● Available data
━━━━━━━━━━━━━━━━━━━━
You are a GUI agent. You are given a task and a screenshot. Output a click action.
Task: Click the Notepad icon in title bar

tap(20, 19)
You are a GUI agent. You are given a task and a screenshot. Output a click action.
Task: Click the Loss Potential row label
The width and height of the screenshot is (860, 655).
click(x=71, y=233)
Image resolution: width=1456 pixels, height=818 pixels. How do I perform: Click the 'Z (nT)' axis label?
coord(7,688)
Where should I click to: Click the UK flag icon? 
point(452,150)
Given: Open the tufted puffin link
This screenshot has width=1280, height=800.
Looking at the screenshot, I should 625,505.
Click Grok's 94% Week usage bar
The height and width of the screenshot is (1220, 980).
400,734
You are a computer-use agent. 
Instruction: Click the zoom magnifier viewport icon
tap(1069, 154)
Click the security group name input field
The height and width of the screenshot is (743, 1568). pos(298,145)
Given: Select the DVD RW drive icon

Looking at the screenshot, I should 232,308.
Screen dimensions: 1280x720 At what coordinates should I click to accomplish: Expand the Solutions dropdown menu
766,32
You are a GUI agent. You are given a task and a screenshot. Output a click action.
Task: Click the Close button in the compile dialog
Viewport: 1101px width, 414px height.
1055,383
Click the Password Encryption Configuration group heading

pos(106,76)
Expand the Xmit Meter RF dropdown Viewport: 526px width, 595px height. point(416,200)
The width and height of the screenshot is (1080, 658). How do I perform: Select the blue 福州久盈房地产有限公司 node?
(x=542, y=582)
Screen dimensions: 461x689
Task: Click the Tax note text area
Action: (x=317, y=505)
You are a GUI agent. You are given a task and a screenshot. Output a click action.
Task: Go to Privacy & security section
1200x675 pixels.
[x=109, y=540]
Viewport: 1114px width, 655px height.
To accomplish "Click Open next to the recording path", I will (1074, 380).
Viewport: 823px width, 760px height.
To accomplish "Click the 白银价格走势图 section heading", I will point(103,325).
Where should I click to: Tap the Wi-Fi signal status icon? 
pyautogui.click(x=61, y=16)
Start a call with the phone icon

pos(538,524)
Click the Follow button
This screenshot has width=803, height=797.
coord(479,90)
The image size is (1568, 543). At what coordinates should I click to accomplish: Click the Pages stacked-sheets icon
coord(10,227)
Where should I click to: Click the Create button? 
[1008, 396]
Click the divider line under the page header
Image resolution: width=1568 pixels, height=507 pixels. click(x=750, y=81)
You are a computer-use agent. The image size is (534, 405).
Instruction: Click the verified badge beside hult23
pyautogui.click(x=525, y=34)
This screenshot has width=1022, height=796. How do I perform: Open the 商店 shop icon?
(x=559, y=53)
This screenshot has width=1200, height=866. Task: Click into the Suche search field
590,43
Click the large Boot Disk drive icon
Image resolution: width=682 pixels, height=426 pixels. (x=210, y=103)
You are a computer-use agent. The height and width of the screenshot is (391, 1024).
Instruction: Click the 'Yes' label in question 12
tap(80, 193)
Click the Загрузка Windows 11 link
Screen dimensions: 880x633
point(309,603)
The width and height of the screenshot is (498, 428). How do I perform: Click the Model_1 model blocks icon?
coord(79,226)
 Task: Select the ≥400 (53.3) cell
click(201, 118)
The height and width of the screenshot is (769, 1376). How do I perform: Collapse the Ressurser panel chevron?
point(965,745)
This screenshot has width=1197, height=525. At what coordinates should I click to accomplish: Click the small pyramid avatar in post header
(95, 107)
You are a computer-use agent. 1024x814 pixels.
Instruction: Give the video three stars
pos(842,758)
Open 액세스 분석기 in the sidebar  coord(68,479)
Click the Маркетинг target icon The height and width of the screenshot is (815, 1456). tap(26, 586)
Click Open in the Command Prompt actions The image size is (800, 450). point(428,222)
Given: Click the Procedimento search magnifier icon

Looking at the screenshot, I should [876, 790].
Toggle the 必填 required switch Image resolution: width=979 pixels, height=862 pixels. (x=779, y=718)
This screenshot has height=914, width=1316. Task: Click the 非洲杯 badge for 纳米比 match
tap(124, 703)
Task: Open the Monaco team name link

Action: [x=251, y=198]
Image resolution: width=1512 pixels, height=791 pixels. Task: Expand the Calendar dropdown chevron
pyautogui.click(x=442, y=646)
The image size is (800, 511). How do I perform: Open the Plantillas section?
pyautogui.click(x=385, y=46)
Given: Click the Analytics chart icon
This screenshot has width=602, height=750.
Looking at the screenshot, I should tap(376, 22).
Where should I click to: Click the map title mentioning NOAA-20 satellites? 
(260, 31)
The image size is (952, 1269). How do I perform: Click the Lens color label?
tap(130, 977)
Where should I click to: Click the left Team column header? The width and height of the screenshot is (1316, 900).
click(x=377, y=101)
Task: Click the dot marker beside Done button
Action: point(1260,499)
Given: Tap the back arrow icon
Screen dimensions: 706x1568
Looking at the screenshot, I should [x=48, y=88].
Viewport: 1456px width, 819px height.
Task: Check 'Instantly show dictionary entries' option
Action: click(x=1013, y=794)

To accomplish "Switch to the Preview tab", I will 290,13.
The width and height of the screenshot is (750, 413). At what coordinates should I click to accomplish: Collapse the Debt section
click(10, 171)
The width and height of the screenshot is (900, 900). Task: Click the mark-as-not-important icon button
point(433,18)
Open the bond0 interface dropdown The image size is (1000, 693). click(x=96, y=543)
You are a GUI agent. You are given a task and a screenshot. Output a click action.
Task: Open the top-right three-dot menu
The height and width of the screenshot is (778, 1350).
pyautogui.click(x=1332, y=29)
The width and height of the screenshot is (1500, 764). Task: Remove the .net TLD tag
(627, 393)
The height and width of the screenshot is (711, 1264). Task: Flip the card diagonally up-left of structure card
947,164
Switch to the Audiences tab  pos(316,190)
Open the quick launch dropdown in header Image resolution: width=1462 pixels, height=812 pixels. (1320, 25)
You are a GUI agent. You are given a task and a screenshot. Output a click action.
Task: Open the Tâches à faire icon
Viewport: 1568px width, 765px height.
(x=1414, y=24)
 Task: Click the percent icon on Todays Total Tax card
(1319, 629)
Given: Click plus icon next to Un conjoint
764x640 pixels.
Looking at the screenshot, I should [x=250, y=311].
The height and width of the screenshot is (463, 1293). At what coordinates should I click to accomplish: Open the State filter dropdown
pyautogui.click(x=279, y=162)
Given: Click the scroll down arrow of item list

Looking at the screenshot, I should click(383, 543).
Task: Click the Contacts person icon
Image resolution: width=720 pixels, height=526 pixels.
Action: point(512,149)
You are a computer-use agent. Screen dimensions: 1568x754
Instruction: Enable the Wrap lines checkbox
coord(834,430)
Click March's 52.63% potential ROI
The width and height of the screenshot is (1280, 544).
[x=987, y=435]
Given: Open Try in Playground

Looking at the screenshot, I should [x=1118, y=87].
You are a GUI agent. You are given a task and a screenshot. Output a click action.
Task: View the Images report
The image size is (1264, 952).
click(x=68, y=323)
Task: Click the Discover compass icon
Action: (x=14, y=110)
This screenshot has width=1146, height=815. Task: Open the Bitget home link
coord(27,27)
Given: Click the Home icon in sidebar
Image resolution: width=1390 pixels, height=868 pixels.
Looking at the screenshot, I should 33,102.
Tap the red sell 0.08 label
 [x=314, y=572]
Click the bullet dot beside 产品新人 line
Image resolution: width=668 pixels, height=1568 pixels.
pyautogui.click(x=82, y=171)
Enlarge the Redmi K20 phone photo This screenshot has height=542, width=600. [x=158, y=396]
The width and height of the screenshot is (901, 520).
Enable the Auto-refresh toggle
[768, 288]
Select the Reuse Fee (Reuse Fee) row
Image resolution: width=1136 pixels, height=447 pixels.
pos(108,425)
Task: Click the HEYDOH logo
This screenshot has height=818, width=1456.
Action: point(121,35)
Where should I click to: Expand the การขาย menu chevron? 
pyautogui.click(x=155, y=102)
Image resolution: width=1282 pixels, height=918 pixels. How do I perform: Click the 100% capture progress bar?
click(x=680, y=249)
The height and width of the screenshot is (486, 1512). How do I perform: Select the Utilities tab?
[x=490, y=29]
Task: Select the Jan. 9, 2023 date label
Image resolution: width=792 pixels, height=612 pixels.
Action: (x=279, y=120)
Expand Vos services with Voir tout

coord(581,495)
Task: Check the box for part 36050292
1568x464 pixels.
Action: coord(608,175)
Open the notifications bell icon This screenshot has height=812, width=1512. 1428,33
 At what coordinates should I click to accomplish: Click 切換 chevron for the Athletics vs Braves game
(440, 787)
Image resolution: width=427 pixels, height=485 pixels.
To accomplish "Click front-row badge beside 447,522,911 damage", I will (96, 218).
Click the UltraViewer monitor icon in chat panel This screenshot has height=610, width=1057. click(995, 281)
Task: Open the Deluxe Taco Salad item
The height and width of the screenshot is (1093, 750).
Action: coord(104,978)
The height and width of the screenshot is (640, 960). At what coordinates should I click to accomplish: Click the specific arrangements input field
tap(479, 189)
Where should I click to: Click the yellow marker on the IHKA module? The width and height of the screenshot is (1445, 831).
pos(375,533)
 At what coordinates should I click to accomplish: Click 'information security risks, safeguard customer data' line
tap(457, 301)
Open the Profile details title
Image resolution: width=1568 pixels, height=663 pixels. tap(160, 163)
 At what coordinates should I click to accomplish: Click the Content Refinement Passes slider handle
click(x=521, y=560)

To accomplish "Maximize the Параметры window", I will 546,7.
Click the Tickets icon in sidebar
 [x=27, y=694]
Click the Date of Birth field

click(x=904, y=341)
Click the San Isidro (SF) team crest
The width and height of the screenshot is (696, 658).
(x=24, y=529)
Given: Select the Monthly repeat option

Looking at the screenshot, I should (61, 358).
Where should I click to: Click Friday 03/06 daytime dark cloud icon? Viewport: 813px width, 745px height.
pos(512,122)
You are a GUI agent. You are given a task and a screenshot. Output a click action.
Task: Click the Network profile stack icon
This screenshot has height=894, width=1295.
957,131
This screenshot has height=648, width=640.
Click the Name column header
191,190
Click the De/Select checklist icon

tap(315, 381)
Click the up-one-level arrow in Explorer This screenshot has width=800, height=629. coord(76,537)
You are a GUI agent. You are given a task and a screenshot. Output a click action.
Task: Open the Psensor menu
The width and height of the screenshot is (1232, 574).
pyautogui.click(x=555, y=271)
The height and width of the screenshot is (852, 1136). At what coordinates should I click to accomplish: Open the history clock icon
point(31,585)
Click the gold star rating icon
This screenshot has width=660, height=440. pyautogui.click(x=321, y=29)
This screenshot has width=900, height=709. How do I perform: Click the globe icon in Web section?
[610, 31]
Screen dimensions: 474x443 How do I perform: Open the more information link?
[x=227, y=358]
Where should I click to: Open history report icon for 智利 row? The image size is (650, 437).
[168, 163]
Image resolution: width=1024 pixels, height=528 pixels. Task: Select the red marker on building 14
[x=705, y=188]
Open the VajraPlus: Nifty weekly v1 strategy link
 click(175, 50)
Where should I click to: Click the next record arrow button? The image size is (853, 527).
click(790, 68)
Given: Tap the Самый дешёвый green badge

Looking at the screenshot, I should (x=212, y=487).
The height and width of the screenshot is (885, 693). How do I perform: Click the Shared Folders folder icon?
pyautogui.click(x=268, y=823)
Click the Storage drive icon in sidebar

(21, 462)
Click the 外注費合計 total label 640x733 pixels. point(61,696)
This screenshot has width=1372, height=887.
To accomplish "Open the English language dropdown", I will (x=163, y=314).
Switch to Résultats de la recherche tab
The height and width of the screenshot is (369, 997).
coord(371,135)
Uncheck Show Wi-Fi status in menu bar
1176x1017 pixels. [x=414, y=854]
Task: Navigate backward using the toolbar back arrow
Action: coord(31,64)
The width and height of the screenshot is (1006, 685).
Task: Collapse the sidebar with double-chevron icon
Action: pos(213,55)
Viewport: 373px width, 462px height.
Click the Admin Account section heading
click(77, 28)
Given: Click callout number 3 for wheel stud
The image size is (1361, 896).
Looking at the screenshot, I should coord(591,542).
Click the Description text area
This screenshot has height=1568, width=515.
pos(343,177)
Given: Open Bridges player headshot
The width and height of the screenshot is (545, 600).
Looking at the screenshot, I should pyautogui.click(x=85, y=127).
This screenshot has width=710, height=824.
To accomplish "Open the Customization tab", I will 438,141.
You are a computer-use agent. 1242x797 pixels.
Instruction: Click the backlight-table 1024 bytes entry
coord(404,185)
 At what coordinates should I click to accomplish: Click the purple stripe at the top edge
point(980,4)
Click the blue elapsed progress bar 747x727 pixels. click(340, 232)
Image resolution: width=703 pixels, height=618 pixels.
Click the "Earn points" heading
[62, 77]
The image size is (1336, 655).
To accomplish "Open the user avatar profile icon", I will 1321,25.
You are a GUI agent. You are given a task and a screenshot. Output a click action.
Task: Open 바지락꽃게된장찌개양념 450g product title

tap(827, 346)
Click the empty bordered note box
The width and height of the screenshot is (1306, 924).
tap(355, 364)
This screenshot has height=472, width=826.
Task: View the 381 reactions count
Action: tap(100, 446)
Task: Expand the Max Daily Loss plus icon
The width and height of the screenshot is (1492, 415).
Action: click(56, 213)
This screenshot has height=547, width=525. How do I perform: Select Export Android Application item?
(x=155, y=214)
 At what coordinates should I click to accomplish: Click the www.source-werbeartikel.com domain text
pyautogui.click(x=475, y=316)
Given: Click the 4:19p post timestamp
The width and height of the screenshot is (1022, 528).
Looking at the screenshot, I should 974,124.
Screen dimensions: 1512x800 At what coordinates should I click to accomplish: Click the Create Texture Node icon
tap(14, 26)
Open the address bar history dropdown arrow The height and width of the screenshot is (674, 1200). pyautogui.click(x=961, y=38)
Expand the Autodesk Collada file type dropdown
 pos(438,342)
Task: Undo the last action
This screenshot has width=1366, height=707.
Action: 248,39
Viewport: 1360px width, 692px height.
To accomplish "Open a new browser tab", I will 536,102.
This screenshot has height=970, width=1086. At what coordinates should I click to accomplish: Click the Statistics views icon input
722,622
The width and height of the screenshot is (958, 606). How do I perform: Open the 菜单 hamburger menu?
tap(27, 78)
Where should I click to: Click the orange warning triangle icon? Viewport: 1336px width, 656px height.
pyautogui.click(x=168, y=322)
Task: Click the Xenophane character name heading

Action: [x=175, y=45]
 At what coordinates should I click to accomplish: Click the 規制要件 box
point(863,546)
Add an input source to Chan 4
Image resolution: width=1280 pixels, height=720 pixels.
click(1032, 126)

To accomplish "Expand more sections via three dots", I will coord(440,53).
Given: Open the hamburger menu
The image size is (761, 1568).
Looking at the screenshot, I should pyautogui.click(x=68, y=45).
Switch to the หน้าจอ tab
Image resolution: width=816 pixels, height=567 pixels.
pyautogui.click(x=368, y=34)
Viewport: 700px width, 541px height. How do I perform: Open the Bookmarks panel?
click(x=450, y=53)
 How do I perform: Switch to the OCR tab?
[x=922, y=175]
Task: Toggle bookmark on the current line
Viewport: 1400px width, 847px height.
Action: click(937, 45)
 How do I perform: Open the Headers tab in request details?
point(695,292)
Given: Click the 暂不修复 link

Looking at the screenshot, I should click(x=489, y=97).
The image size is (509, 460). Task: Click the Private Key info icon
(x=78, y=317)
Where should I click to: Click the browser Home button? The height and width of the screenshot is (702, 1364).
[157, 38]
━━━━━━━━━━━━━━━━━━━━
● Brief
All lines from the one containing "Viewport: 1400px width, 847px height." through the end of the data, and no others, are to be given again word for word.

● Task response
Viewport: 1400px width, 847px height.
Action: click(937, 45)
 How do I perform: Open the Headers tab in request details?
point(695,292)
Given: Click the 暂不修复 link

Looking at the screenshot, I should click(x=489, y=97).
The image size is (509, 460). Task: Click the Private Key info icon
(x=78, y=317)
Where should I click to: Click the browser Home button? The height and width of the screenshot is (702, 1364).
[157, 38]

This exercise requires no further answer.